Dr. Robert J. Gosling (1922-2015): Rehabilitation specialist holistic medicine leader

11/24/2015
BY MARK ZABORNEY
BLADE STAFF WRITER

Dr. Robert J. Gosling, who became a physiatrist, specializing in physical medicine and rehabilitation, when the field was new, died Saturday of heart and lung failure in BrookHaven Retirement Community, Brookville, Ohio. He was 93.

He moved to an independent living apartment from his Ottawa Hills condominium about two years ago to be close to Sharon and Ward Newman, his daughter and son-in law,

Dr. Gosling retired in 1994 from his private practice in Toledo and two years later from St. Francis Rehabilitation Hospital and Nursing Home in Green Springs, Ohio, where he became director of physical medicine and rehabilitation in 1961 and medical director in 1985.

He also served on the board of trustees.

Dr. Gosling was a former director of rehabilitation and physical medicine at Toledo Hospital and of the amputee clinic at Mercy Hospital in Toledo.

In 1978, speaking to a volunteer service group, Dr. Gosling noted that half the amputee clinic’s patients were elderly and the others included those injured in motorcycle and car crashes and industrial and farm machinery accidents.

“The diagnosis is obvious — they had an amputation,” Dr. Gosling said then. “But what are their needs? Rehabilitation really is what happens to our heads, not our limbs.”

Some patients became friends, and he had some over for dinner, even Thanksgiving, his daughter Sharon said.

“It’s very difficult to be in a situation where you find yourself with a spinal cord injury,” she said. “You need someone to be kind yet persistent, to push you along.

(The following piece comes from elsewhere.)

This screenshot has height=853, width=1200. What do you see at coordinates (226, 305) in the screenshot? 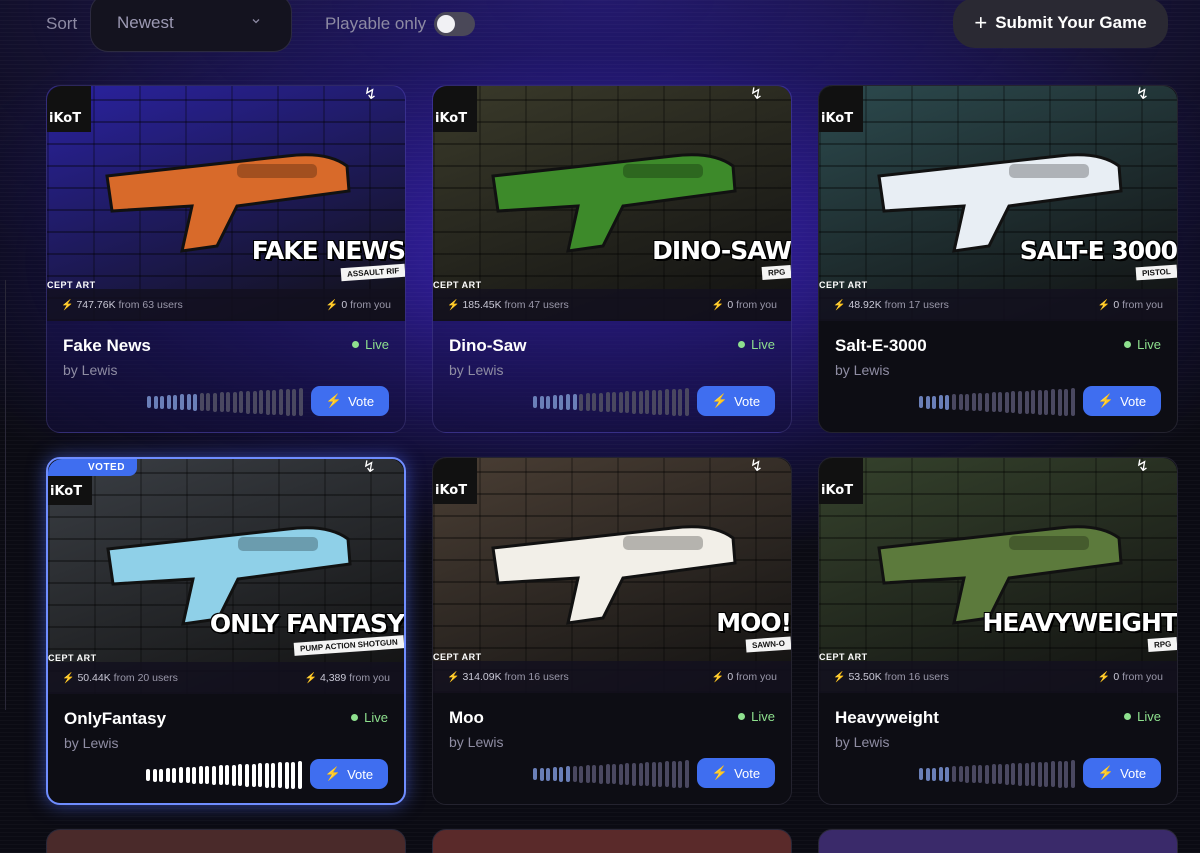
I see `stats-bar: ⚡ 747.76K from 63 users ⚡ 0 from you` at bounding box center [226, 305].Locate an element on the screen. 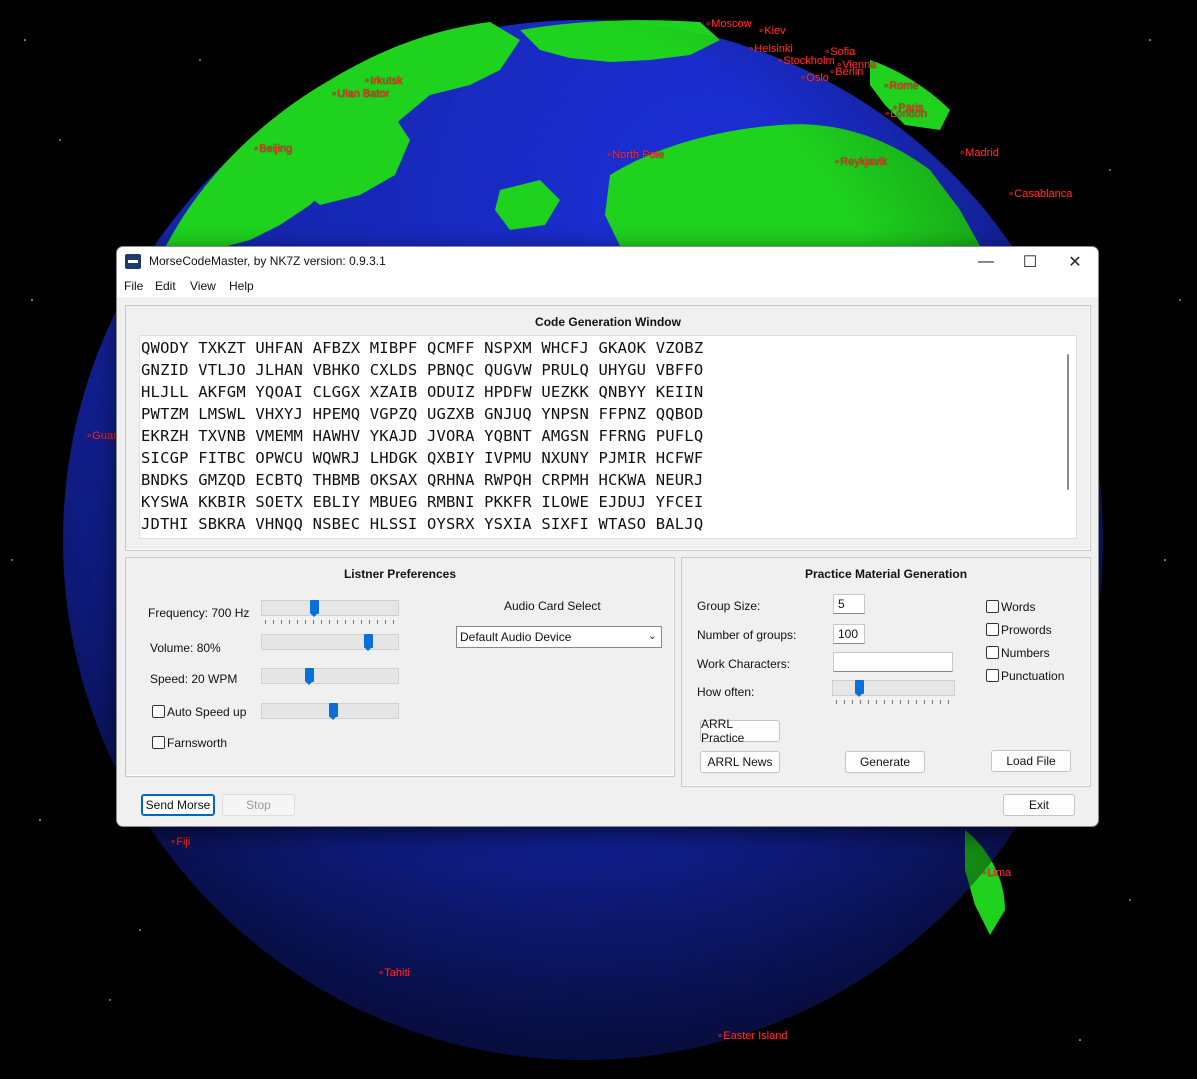 The width and height of the screenshot is (1197, 1079). exit-button: Exit is located at coordinates (1039, 805).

He was good at that. He spent many hours just talking to his patients. He had to be their cheerleader.”

He was in the vanguard of holistic health care and even learned acupuncture, daughter Maureen said.

“He didn’t like to call his patients ‘patients’ or ‘cases.’ He thought of them as people,” daughter Maureen said.

Dr. Gosling was a former trustee of the Ability Center of Greater Toledo and was a former president of the Arthritis Foundation’s northwest Ohio chapter.

He was born July 2, 1922, in Grand Rapids, Mich., to Clara and Arthur Gosling. The family moved for his father’s sales jobs, to Detroit, Florida, and Toledo.

Dr. Gosling was a 1940 graduate of South High School in Grand Rapids and afterward enrolled in junior college.

He received a medical degree in 1946 from the University of Michigan and was a general practitioner in Grand Rapids for a time. Dr. Gosling was in the Army Medical Corps and was stationed in Japan during the Korean War. Physiatry, which became a recognized specialty in the late 1940s, caught his interest.

After stints at the Army hospital in Denver, Walter Reed Army Medical Center in Washington, and at Harlan Memorial Hospital in Kentucky, he came to Toledo in 1961. Dr. Gosling left the Army Reserve in 1965 as a lieutenant colonel.

He and his wife, Bernice, were supporters of the Toledo Symphony and the Village Players. He played piano and organ — largely by ear — and was active in Detroit and Toledo theater-organ societies. In 2003, daughter Maureen’s documentary film on the Zapotec women of southern Mexico was screened at the Ohio Theatre on Lagrange Street.

Beforehand, Dr. Gosling played the theater’s pipe organ in concert.

“It was a very special thing,” daughter Maureen said. “He had a gusto for life, and I appreciated that.”

He liked color and dressed and decorated with flair. Each door was a different color at the family’s longtime home on Glann Road, where he designed the wallpaper. At his condo, the kitchen was a deep red.

He also built a boat and traveled the country on a motorcycle.

Dr. Gosling was a longtime member of Hope Lutheran Church.

He and Bernice Dahl married Sept. 19, 1948. They’d met a year earlier at St. Luke’s Hospital in Spokane, where he was a medical intern and she a dietitian intern. She died Nov. 27, 1987.

Surviving are his daughters, Maureen Gosling, Karen Gosling, and Sharon Gosling Newman; son, Douglas Gosling; sisters, Betty Lou Vandermolen and Shirley Moore; two grandchildren, and a great-grandson.

Services will be at 1 p.m. Saturday in Hope Lutheran Church, with visitation after 10 a.m. Arrangements are being handled by the Walker Funeral Home.

The family suggests tributes to the BrookHaven Benevolent Foundation; the Detroit Theater Organ Society, or Sight Center of Northwest Ohio.